La Libre Belgique, 15 février 2018

Le président de la Conférence des évêques catholiques du Burundi, Mgr Joachim Ntahondereye (photo), évêque de Muyinga (nord du pays), est à Bruxelles à l’occasion du Carême de partage d’Entraide et Fraternité. Il doit rencontrer le ministre belge de la Coopération, Alexander De Croo (libéral flamand), et être reçu au cabinet des Affaires étrangères et par la commission Relations extérieures de la Chambre. Le prélat a donné jeudi 15 février une conférence devant des membres d’Entraide et Fraternité, à laquelle a assisté La Libre Afrique.be

Le prélat a présenté la situation difficile du Burundi: un pays très pauvre, dont 58% de la population a moins de 20 ans (l’âge moyen est 17 ans!) et où naissent 6,4 enfants par femme. Avec une moyenne de 300 habitants au km2 et 74,4% de la population qui vit de l’agriculture ou de l’informel, on ne s’étonnera guère que 48% de la population vit dans une extrême pauvreté. Cette situation a encore été aggravée par la crise politique, économique, humanitaire (plus de 400.000 Burundais ont fui les violences à l’étranger) née en 2015 de la volonté du président Pierre Nkurunzizade se maintenir au pouvoir – qu’il occupe depuis 2005 – après la fin de son second mandat, en dépit de l’interdiction que lui en fait l’Accord d’Arusha, qui mit fin à la guerre civile (1993-2005).

La polarisation ethnique

En réponse à une question sur les tensions ethniques, Mgr Ntahondereye a indiqué qu’il était exact que les populations burundaises avaient résisté jusqu’ici aux incitations d’autorités du régime visant à attiser ce conflit. « Mais, en même temps, malgré le grand espoir suscité par l’Accord d’Arusha, il y a toujours des blessures très profondes. Il suffit d’un rien pour que la polarisation resurgisse. Dieu merci, cela n’a pas donné lieu jusqu’ici à des affrontements intercommunautaires, mais on sent, dans le langage utilisé, qu’il y a une tendance à la polarisation ethnique. Dans l’appareil d’Etat, certains tirent sur cette corde pour rallier les gens au pouvoir ».

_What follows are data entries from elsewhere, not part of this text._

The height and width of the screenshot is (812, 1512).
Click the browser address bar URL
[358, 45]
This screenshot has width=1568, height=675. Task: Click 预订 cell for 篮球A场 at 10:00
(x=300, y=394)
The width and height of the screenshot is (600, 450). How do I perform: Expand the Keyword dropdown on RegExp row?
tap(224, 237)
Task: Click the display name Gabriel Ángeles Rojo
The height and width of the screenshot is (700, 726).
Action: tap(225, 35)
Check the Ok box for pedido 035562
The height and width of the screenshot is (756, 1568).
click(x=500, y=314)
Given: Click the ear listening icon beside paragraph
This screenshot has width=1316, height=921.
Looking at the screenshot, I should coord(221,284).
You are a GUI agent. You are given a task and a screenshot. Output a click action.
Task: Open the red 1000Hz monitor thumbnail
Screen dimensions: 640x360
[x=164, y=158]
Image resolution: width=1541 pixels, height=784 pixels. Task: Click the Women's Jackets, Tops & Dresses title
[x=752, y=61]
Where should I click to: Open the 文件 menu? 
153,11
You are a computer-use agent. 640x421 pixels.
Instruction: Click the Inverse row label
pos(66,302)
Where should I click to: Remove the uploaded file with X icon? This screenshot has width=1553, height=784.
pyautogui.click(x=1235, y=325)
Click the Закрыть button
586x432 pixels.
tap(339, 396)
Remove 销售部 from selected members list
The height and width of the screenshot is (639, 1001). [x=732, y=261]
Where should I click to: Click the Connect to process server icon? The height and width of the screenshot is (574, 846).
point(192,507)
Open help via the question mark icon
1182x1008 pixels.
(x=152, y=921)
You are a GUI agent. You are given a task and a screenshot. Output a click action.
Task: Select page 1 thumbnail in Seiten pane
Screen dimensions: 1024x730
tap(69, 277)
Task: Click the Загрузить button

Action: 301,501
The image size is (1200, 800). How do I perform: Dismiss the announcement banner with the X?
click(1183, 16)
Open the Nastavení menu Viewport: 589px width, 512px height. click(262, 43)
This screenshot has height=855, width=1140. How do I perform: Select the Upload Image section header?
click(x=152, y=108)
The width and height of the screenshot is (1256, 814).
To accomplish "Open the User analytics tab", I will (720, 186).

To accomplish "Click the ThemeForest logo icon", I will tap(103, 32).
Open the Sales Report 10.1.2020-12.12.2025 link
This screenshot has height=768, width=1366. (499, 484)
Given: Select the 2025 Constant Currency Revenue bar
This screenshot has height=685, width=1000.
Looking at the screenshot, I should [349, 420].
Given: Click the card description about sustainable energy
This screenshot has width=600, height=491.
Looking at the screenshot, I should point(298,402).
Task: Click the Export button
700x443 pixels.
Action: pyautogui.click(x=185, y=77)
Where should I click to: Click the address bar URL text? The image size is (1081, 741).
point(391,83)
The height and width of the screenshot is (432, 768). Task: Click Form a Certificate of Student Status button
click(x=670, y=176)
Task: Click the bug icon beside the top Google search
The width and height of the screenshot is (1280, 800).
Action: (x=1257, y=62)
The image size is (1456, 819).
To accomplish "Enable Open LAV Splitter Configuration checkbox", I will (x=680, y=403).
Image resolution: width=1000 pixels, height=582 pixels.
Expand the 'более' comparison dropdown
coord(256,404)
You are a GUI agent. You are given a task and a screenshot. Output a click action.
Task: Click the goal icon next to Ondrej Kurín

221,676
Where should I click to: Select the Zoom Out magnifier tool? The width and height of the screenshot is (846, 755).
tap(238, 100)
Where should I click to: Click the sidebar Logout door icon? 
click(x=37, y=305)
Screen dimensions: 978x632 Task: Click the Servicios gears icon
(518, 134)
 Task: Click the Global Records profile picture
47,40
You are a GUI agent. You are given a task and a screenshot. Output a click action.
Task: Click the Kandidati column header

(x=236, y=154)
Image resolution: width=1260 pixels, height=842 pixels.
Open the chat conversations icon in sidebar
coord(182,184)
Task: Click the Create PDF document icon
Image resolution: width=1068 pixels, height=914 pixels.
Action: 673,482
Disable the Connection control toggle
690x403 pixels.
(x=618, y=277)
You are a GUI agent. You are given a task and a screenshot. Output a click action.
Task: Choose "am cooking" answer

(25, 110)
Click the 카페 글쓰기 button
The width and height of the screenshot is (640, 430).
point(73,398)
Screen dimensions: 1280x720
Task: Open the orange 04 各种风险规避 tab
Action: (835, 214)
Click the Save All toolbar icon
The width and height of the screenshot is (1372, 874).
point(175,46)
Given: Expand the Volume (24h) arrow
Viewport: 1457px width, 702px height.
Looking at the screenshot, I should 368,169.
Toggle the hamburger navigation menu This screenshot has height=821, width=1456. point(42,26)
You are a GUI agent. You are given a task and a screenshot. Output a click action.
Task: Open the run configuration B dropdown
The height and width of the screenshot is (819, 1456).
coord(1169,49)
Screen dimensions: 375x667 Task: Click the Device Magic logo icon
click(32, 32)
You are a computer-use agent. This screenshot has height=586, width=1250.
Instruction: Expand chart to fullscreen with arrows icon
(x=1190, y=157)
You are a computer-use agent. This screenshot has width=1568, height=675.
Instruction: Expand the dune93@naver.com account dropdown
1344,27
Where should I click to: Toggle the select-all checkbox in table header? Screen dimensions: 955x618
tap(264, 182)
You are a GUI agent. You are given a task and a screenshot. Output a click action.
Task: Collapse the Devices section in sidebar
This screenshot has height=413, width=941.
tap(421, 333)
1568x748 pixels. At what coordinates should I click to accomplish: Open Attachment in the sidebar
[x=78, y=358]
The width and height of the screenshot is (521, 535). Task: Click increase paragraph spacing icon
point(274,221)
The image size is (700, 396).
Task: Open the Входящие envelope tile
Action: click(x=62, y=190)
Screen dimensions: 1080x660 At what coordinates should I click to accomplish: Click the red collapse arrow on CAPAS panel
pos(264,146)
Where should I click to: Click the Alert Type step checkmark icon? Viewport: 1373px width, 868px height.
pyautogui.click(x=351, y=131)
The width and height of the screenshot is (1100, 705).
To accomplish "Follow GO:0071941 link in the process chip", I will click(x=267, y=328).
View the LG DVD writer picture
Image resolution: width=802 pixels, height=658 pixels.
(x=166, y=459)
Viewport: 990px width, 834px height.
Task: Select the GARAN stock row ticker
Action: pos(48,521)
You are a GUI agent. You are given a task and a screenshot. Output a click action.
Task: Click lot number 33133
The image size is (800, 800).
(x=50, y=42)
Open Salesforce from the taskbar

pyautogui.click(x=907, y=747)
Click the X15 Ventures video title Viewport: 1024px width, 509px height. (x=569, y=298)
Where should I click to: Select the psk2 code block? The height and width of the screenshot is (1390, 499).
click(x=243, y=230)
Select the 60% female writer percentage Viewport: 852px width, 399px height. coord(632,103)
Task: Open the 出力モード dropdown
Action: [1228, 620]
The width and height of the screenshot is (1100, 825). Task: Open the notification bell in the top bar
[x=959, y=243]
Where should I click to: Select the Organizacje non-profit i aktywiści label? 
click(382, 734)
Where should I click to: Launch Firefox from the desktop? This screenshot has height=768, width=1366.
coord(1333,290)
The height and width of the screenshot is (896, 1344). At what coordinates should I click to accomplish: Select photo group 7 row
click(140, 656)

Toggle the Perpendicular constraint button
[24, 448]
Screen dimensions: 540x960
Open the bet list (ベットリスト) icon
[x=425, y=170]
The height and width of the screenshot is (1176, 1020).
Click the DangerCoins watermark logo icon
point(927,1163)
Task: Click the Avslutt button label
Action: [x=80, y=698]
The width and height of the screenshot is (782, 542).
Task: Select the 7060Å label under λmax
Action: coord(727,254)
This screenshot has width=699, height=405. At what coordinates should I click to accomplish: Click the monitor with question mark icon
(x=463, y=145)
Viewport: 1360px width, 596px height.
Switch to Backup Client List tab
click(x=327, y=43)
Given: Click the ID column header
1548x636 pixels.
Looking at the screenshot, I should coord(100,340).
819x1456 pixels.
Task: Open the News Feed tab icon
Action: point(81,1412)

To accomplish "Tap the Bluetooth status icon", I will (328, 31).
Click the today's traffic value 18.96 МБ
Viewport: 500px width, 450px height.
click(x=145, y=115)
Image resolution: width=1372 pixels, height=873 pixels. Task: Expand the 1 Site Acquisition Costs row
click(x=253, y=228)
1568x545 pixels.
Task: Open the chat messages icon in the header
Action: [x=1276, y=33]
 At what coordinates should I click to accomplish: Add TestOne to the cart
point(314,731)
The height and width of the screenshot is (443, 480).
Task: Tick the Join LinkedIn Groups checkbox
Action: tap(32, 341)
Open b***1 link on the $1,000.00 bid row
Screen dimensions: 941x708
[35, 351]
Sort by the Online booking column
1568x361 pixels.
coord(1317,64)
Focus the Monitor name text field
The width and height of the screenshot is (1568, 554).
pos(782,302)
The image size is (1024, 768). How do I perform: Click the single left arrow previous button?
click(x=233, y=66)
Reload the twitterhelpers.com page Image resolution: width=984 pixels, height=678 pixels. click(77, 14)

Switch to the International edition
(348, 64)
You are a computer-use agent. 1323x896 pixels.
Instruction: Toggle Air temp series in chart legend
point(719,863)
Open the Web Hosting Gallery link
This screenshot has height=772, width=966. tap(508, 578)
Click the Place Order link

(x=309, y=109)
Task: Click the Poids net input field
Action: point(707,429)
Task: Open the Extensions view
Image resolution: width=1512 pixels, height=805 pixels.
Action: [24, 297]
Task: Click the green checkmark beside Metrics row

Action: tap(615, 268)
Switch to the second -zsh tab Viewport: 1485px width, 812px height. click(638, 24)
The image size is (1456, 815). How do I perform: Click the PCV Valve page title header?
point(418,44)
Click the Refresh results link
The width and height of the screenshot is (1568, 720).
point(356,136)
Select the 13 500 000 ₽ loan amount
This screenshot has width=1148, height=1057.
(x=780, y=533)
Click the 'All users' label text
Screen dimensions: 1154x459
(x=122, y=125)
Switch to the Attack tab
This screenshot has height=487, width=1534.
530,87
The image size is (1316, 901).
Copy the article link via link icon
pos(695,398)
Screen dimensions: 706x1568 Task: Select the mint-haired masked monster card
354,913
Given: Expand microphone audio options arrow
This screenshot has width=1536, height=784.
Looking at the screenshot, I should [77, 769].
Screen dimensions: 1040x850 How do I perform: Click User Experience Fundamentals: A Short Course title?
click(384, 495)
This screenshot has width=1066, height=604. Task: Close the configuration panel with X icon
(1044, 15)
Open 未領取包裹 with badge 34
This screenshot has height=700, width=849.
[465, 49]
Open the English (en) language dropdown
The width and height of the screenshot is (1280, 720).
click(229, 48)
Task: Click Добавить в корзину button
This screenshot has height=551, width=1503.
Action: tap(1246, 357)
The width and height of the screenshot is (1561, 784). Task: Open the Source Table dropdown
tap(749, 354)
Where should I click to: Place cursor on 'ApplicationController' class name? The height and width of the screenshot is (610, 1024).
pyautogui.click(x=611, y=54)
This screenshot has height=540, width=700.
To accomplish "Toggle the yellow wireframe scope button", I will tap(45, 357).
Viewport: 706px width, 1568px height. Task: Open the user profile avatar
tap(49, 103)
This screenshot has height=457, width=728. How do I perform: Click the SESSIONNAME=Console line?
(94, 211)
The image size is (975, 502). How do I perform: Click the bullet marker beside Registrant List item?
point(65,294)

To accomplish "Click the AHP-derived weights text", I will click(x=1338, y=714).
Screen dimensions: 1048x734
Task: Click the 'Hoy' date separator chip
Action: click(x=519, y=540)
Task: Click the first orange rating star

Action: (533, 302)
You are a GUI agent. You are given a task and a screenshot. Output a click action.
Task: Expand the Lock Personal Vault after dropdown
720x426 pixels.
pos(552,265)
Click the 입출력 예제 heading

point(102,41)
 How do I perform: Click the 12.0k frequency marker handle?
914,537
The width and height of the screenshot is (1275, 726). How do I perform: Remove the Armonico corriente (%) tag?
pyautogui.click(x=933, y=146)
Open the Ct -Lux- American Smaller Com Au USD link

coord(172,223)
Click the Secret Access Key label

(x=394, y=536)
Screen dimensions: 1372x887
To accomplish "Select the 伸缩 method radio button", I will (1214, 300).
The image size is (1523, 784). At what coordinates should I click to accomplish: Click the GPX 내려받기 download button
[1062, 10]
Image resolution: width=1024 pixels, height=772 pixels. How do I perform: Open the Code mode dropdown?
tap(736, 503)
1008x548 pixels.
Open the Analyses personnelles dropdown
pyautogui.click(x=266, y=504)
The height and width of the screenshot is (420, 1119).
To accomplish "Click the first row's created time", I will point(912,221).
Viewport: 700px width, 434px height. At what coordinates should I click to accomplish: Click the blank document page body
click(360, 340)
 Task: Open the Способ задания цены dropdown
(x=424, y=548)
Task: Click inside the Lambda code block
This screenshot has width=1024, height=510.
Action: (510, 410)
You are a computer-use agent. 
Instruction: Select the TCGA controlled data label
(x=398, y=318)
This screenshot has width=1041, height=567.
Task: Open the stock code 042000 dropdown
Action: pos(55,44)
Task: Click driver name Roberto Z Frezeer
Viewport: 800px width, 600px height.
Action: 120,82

Le prélat estime que « la solution réside dans une plus grande justice, car la polarisation n’est pas due à une haine viscérale mais à des intérêts économiques et politiques ». « La résurgence de cette question est là et il faut prendre garde à ce que cela ne provoque des affrontements ».

Eduquer et rendre justice

L’Eglise du Burundi prend cette question très au sérieux puisque, depuis 2005, les évêques organisent des synodes diocésains sur la paix et la réconciliation – dont les actes seront publiés prochainement. En outre, les commissions Justice et Paix organisent des comités de réconciliation dans de nombreux diocèses et des formations à la communication non violente. Elles aident aussi les Burundais à faire enregistrer leur propriété afin de ne pas léguer à leurs enfants des conflits pour la terre non résolus; au besoin, elles paient des avocats pour faire reconnaître des droits de propriété en justice – « notamment en faveur des femmes ». Enfin, des forums Paix et Justice sont organisés chaque années par la Commission épiscopale des Laïcs, destinés aux jeunes – « dont beaucoup sont membres de milices ».

La Jeunesse du CNDD-FDD (parti du président Nkurunziza) est considérée comme une milice par l’Onu et accusée de répandre la terreur par de nombreuses organisations de défense des droits de l’homme.

L’Eglise a-t-elle les coudées franches pour agir?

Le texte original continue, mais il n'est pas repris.